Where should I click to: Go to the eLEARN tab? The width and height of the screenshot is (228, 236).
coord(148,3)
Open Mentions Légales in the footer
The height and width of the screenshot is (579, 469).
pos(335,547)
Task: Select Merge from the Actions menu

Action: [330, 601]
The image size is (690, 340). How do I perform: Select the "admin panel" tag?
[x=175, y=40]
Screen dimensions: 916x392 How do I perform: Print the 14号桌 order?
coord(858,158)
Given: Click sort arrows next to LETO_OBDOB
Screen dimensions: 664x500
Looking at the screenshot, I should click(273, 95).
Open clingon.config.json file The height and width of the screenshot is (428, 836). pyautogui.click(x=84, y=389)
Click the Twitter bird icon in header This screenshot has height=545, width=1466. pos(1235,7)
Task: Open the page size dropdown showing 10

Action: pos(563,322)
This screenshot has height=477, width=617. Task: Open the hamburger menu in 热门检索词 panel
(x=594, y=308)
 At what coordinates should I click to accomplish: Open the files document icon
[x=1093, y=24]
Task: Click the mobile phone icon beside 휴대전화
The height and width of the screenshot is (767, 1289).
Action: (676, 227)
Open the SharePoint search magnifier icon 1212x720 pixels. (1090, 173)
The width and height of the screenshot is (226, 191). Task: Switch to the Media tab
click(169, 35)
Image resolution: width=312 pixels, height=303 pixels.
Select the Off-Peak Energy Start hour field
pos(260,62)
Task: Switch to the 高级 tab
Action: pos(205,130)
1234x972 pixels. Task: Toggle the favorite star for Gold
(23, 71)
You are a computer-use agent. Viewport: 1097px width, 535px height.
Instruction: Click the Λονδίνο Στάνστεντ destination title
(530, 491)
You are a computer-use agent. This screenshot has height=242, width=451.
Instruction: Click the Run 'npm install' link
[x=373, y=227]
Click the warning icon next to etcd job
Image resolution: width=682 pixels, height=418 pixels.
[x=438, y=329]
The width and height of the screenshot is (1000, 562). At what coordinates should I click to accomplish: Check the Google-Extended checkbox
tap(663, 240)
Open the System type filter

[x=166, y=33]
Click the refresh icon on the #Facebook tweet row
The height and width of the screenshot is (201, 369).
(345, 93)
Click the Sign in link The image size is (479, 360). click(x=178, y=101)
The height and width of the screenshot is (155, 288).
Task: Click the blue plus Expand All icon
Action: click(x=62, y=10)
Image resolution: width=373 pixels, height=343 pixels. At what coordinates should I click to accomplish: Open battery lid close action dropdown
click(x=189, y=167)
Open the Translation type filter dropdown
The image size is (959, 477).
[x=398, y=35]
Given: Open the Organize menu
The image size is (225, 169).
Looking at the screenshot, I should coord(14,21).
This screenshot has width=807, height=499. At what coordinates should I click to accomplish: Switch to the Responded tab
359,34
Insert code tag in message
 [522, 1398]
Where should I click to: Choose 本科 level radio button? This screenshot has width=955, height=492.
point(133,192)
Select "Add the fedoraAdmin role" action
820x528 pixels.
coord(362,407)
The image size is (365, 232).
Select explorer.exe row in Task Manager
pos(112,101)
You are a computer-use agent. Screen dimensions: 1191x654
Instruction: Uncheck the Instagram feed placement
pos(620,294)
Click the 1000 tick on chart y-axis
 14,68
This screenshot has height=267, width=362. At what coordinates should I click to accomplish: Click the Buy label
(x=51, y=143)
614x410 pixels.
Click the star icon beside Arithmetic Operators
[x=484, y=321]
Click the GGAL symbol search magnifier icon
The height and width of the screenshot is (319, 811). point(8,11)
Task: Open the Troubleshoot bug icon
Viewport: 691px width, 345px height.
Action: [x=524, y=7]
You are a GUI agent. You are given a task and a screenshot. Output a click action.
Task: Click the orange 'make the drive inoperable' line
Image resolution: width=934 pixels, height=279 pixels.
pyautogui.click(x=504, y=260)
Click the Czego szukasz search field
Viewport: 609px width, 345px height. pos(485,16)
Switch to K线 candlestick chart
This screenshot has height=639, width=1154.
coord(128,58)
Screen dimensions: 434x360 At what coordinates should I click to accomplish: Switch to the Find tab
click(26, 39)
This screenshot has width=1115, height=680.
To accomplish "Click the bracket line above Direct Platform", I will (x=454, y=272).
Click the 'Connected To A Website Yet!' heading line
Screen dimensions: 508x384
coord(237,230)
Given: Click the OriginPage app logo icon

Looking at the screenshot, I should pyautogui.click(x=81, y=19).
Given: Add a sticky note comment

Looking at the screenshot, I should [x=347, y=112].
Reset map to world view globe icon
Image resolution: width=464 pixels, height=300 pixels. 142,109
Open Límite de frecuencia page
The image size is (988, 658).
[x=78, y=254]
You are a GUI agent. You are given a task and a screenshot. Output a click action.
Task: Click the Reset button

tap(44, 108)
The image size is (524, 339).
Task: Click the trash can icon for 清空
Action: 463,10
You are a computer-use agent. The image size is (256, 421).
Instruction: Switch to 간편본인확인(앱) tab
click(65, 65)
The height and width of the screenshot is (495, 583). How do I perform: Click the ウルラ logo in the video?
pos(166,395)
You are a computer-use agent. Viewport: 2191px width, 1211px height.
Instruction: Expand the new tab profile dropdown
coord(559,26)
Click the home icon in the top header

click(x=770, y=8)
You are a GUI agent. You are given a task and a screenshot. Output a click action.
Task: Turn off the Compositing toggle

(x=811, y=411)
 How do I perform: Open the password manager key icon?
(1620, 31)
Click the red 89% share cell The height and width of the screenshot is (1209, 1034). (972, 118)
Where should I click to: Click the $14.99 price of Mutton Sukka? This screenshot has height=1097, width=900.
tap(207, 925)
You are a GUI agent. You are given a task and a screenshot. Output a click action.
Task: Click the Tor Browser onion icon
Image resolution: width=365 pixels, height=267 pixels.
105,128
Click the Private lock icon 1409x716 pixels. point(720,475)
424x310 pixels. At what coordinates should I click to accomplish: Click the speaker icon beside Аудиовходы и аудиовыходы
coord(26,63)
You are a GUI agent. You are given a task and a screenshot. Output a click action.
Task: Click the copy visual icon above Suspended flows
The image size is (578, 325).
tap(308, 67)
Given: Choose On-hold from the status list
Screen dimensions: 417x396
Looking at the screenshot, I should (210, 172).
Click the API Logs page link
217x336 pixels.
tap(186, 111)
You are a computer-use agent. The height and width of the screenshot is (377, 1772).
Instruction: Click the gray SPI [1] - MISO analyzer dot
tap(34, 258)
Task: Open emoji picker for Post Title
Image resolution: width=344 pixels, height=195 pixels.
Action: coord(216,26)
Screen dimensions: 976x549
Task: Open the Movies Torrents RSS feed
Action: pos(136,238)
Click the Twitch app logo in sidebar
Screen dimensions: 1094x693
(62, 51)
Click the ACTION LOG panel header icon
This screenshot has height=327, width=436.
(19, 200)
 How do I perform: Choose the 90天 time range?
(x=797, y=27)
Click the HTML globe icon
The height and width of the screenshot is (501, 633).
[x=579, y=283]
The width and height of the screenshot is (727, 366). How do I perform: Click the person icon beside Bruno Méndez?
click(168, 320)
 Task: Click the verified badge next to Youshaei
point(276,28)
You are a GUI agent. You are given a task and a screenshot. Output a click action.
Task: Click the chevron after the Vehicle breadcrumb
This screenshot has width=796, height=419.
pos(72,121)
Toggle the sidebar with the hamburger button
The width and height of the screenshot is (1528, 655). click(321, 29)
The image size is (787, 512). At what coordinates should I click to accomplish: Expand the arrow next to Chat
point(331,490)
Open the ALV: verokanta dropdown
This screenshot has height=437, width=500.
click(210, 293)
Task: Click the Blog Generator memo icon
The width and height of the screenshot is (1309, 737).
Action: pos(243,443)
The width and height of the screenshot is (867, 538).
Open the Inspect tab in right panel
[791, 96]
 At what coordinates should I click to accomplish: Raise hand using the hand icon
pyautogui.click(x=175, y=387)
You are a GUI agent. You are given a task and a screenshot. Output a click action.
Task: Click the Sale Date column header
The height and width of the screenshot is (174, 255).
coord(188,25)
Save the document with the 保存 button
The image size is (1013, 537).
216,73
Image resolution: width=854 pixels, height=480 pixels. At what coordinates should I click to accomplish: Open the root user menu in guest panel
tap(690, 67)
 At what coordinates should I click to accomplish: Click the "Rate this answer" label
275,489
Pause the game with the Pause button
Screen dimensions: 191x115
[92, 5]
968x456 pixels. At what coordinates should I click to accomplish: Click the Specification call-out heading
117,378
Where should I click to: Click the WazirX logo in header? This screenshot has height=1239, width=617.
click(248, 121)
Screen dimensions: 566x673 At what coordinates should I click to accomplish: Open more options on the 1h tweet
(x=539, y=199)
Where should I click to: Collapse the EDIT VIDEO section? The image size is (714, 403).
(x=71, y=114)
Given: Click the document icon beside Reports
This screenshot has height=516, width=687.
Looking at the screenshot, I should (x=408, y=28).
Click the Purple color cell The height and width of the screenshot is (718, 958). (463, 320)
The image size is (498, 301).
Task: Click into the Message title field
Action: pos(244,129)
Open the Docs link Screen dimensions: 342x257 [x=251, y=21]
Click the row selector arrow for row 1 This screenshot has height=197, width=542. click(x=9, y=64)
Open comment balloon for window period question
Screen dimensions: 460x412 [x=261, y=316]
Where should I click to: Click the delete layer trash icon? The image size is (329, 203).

####################

What to do: Identify and extract each line of the listing that contains "above".

Your solution:
To accomplish "Click the bracket line above Direct Platform", I will (x=454, y=272).
Task: Click the copy visual icon above Suspended flows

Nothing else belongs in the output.